Resíduos em Serviço de Saúde

novembro 9th, 2012

Sólidos Hospitalares ou “LIXO HOSPITALAR”, configura-se como uma problemática ainda com poucas soluções devido à periculosidade de seus resíduos e pelas características físicas e químicas, as quais se constituem um problema bastante sério para os Administradores Hospitalares, principalmente quanto à falta de informações a respeito desse processo .
O lixo hospitalar é o que resulta da manipulação em hospitais e clínicas. É formado em sua maioria por materiais descartáveis, cateteres, restos de alimentos, limpeza de salas de cirurgia e curativos, peças anatômicas, substâncias químicas em geral.
Esse lixo pode estar contaminado com micro-organismos causadores de doenças, e por isso representa um grande perigo à saúde das pessoas e ao meio ambiente, sendo este é classificado em grupos:

Grupo A (Risco biológico) – engloba os componentes com possível presença de agentes biológicos que, por suas características de maior virulência ou concentração, podem apresentar riscos de infecção. Exemplos: placas e lâminas de laboratório, carcaças, peças anatômicas (membros), tecidos, bolsas transfusionais contendo sangue, dentre outras. Deve ser acondicionado em saco plástico branco leitoso, resistente, impermeável.
Os resíduos do grupo A são identificados pelo símbolo de substância infectante, com rótulos de fundo branco, desenho e contornos pretos.

Destino final: grupo A incinerados.

Grupo B (Risco químico) – contém substâncias químicas que podem apresentar risco à saúde pública ou ao meio ambiente, dependendo de suas características de inflamabilidade, corrosividade, reatividade e toxicidade. Ex: medicamentos apreendidos, reagentes de laboratório, resíduos contendo metais pesados, dentre outros. Devem ser acondicionados com sua embalagem original, dentro de recipiente inquebrável, envolvido por um saco.
Os resíduos do grupo B são identificados através do símbolo de risco associado e com discriminação de substância química e frases de risco.
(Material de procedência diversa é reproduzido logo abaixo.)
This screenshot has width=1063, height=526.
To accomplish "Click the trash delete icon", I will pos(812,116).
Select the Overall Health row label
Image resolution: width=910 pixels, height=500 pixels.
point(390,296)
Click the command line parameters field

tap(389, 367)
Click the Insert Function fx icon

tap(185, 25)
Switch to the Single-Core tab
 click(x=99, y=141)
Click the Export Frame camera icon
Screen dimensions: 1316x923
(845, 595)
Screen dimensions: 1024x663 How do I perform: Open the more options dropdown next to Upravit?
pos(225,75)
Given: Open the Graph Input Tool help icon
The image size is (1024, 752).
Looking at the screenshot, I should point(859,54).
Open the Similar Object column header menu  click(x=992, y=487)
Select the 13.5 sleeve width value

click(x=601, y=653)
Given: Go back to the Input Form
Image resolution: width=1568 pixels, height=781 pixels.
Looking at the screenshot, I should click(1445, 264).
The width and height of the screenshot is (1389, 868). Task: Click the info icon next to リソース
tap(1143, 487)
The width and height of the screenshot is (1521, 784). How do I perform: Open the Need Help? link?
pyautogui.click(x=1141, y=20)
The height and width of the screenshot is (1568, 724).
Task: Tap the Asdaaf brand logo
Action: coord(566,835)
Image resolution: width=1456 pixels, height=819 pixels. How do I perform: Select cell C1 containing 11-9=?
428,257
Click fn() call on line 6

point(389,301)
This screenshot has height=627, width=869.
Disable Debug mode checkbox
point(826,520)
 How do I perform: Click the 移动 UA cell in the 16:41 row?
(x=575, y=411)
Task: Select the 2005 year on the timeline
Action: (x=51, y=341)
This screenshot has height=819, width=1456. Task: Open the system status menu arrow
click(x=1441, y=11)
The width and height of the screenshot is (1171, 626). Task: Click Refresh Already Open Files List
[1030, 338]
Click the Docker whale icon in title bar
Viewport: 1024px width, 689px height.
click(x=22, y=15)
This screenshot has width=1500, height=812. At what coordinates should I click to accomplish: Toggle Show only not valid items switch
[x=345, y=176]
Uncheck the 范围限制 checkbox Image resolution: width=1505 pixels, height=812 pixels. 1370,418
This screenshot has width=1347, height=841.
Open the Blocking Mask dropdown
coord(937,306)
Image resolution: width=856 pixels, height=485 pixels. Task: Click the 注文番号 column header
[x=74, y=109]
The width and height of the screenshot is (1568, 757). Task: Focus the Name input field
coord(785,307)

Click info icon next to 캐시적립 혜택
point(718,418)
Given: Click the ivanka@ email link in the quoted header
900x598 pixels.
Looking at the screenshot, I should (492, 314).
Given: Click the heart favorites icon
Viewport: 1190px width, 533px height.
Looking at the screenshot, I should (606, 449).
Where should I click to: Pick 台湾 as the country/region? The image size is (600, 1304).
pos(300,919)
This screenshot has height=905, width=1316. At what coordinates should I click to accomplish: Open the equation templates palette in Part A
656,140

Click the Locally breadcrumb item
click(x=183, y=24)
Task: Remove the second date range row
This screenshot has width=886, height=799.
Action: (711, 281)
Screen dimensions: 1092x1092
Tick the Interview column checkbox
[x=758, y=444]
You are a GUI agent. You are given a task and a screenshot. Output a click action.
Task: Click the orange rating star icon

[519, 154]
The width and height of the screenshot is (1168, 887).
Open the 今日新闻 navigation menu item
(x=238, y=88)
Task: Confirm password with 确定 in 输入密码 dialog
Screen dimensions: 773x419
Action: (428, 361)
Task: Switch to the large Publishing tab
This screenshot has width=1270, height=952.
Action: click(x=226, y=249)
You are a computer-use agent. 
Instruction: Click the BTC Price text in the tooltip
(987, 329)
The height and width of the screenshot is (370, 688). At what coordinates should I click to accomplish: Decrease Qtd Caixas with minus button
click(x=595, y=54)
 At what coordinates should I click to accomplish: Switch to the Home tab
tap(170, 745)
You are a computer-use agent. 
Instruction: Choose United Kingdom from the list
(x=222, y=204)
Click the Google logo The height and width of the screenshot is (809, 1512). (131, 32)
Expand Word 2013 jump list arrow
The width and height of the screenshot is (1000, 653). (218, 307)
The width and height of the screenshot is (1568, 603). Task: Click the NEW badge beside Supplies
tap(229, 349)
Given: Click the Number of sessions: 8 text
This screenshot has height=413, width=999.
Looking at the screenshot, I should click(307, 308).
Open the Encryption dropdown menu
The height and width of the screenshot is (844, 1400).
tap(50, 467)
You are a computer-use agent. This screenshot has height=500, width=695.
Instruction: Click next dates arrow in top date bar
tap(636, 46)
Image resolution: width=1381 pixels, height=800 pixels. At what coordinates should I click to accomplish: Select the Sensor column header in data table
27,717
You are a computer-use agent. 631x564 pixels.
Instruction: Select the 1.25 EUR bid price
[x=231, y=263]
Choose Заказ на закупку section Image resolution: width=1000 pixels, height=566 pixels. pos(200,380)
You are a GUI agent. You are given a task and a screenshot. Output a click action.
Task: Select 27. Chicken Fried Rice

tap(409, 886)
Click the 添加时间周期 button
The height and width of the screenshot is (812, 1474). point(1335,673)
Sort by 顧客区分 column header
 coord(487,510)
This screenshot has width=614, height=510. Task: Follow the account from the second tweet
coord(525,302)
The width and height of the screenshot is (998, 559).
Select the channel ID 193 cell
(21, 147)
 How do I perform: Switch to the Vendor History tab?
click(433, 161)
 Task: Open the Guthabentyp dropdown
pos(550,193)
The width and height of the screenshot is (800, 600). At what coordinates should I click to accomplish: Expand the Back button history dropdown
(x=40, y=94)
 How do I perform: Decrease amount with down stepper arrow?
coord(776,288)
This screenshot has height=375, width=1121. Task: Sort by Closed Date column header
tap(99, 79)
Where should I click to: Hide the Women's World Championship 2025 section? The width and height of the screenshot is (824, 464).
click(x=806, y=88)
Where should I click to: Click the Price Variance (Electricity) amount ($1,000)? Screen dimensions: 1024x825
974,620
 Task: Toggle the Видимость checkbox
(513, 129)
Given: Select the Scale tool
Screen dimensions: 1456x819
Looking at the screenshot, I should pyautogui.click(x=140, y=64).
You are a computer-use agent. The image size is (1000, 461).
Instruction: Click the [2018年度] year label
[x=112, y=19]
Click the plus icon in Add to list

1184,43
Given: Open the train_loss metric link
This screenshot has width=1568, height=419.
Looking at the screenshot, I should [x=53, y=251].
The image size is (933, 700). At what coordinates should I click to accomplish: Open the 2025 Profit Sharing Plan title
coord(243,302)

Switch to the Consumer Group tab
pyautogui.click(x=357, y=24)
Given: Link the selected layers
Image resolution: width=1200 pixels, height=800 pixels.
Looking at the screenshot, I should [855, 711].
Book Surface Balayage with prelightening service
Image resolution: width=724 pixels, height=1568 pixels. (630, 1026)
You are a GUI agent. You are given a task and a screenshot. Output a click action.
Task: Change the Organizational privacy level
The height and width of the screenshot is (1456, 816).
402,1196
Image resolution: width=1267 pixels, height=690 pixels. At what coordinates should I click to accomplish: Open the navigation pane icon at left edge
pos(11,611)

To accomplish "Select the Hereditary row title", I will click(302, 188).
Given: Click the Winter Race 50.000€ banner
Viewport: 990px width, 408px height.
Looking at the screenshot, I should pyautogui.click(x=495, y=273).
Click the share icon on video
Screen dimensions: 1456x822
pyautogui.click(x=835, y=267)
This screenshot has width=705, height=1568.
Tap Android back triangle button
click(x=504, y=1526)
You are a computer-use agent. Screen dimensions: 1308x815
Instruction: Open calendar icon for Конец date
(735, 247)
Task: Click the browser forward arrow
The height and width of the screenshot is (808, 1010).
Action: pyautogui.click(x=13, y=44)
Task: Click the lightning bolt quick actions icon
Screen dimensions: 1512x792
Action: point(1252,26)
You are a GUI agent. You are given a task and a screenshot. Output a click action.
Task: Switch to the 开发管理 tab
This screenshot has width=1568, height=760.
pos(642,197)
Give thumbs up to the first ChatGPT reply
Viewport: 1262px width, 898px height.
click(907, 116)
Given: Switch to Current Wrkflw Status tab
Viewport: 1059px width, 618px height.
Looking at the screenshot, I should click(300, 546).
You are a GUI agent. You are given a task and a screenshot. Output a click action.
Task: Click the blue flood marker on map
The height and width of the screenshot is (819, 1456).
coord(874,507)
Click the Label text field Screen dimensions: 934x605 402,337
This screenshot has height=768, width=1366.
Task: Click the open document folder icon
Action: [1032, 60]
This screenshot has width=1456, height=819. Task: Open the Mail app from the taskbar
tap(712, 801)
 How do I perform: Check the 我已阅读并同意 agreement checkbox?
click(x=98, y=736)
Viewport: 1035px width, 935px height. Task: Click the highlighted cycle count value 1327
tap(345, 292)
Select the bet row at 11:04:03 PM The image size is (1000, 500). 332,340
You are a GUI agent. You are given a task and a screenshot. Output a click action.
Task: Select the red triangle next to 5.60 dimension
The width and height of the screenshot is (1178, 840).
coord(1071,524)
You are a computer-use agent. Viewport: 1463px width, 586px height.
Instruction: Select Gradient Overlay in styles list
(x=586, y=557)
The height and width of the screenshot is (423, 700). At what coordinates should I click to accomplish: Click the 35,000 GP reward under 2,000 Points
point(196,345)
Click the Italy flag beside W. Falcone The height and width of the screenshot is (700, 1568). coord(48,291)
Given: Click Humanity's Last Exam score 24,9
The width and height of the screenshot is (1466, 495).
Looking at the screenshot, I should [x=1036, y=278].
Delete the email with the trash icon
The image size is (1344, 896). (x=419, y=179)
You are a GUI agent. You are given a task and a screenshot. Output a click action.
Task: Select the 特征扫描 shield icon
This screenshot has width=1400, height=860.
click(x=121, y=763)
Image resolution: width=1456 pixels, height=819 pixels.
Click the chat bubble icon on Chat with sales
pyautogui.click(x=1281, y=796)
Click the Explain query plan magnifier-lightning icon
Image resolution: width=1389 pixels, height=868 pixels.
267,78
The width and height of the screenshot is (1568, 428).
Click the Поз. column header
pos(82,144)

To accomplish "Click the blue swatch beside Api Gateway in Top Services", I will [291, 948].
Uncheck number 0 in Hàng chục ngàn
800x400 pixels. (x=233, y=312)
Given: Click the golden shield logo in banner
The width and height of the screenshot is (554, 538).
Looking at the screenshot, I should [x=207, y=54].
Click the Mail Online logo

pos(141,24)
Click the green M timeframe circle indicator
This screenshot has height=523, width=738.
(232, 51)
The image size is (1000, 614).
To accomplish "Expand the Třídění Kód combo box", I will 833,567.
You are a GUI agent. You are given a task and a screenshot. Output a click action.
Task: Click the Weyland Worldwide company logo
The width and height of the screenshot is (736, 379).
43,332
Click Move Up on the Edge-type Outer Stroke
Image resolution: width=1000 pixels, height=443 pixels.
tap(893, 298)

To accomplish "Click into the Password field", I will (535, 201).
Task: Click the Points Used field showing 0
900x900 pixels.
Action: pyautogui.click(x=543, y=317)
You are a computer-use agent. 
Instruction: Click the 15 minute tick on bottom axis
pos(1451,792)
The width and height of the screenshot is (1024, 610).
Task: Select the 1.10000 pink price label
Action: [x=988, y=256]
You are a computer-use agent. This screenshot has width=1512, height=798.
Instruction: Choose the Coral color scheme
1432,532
Destino final: Grupo B devolvido ao fabricante.

Grupo C (Rejeitos radioativos) – quaisquer materiais resultantes de atividades humanas que contenham radionuclídeos em quantidades superiores aos limites de eliminação especificados nas normas da Comissão Nacional de Energia Nuclear – CNEN, como, por exemplo, serviços de medicina nuclear e radioterapia etc. Deverão ser acondicionados em recipientes blindados.
Os rejeitos do grupo C são representados pelo símbolo internacional de presença de radiação ionizante (trifólio de cor magenta) em rótulos de fundo amarelo e contornos pretos, acrescido da expressão MATERIAL RADIOATIVO.

Destino final: Grupo C devolvido ao fabricante .

Grupo D (Resíduo comum) – não apresentam risco biológico, químico ou radiológico à saúde ou ao meio ambiente, podendo ser equiparados aos resíduos domiciliares. Ex: sobras de alimentos e do preparo de alimentos, resíduos das áreas administrativas etc.
Os resíduos do grupo D podem ser destinados à reciclagem ou à reutilização. Quando adotada a reciclagem, sua identificação deve ser feita nos recipientes e nos abrigos de guarda de recipientes, usando código de cores e suas correspondentes nomeações, baseadas na Resolução CONAMA no 275/01, e símbolos de tipo de material reciclável. Para os demais resíduos do grupo D deve ser utilizada a cor cinza ou preta nos recipientes. Pode ser seguida de cor determinada pela Prefeitura. Caso não exista processo de segregação para reciclagem, não há exigência para a padronização de cor destes recipientes.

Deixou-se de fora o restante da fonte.